Estratto della pagina:
....

Daniela Marcheschi: Giuseppe Pontiggia

Giuseppe Pontiggia nacque a Como il 25 settembre 1934; nel 2023 ricorre il ventennale della sua morte. È stato uno dei maggiori scrittori e critici italiani, un autore che ha avuto il coraggio e la capacità di rinnovare i generi del romanzo e del saggio, e che ha saputo forgiare una parola limpida e penetrante: chiara, che significhi quindi evochi (non l’opposto), perché il valore possa esprimersi attraverso di essa [1]. Una parola-mondo, che Pontiggia potenzia riscattandola da un uso conformistico e falsificante che prevale nella società odierna.
In breve, un maestro: per il valore e gli ampi orizzonti della sua esperienza letteraria e intellettuale, testimoniata da opere che resteranno, perché animate da una intima necessità; per la sua capacità di accogliere liberamente e sostenere in maniera disinteressata tanti giovani autori e critici, che stanno dando lustro alla letteratura italiana contemporanea; per il suo modo di intendere l’essere scrittore: con l’intenso studio, l’esercizio quotidiano, la ricerca continua; per il rifuggire dalla chiacchiera della “civiltà dello spettacolo” [2]; per la sua dirittura morale in una società dove anche la cultura sembra talvolta più disposta al compromesso che alla tutela della dignità della persona.

....

Materiale di partenza:
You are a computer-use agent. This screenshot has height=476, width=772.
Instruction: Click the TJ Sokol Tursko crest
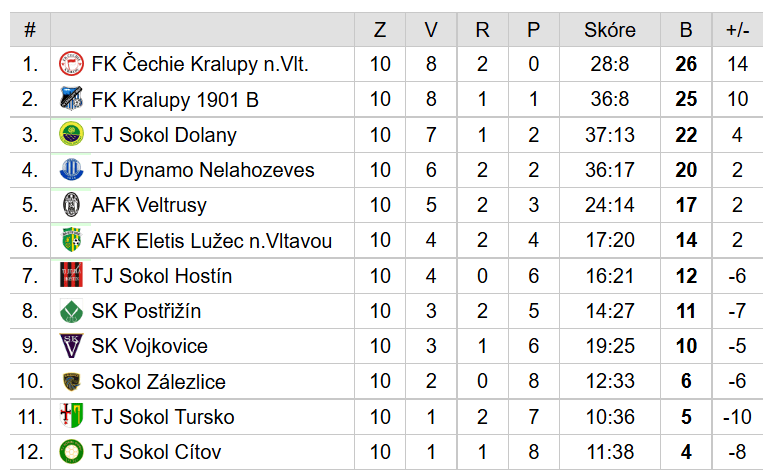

....

Sfide proposte:
(1) Elenca tutti i motivi per cui il testo su Giuseppe Pontiggia lo definisce un maestro.
(2) Rispondi in base al testo su Giuseppe Pontiggia:
(a) In che città e in che data nacque Pontiggia?
(b) Quale anniversario ricorre nel 2023?
(c) Quali due generi ha saputo rinnovare?
(3) Prosegui il testo su Giuseppe Pontiggia dopo la sua ultima frase.
I dati non sono necessari.

Risposte per compito:
(1)
- Il valore e gli ampi orizzonti della sua esperienza letteraria e intellettuale
- La capacità di accogliere liberamente e sostenere in maniera disinteressata tanti giovani autori e critici
- Il suo modo di intendere l'essere scrittore: con l'intenso studio, l'esercizio quotidiano, la ricerca continua
- Il rifuggire dalla chiacchiera della "civiltà dello spettacolo"
- La sua dirittura morale

(2)
(a) A Como, il 25 settembre 1934.
(b) Il ventennale della sua morte.
(c) Il romanzo e il saggio.

(3)
Pontiggia trascorse l’infanzia serenamente giocando insieme con il fratello Giampiero (1927; poeta con lo pseudonimo Giampiero Neri), la sorella Elena (1935-1955) e il cugino Ezio Frigerio (1930-1922; costumista e scenografo) e leggendo avidamente i libri della biblioteca del padre Ugo, bancario, che, per essere stato fascista, sebbene non dei più accesi e alieno dalla violenza, fu ucciso nel 1943 nelle prime avvisaglie della guerra civile. Ma le ragioni dell’esecuzione avvenuta davanti agli occhi dei figli restano oscure, e nelle stesse file del CLN (Comitato di Liberazione Nazionale) si parlò di un errore.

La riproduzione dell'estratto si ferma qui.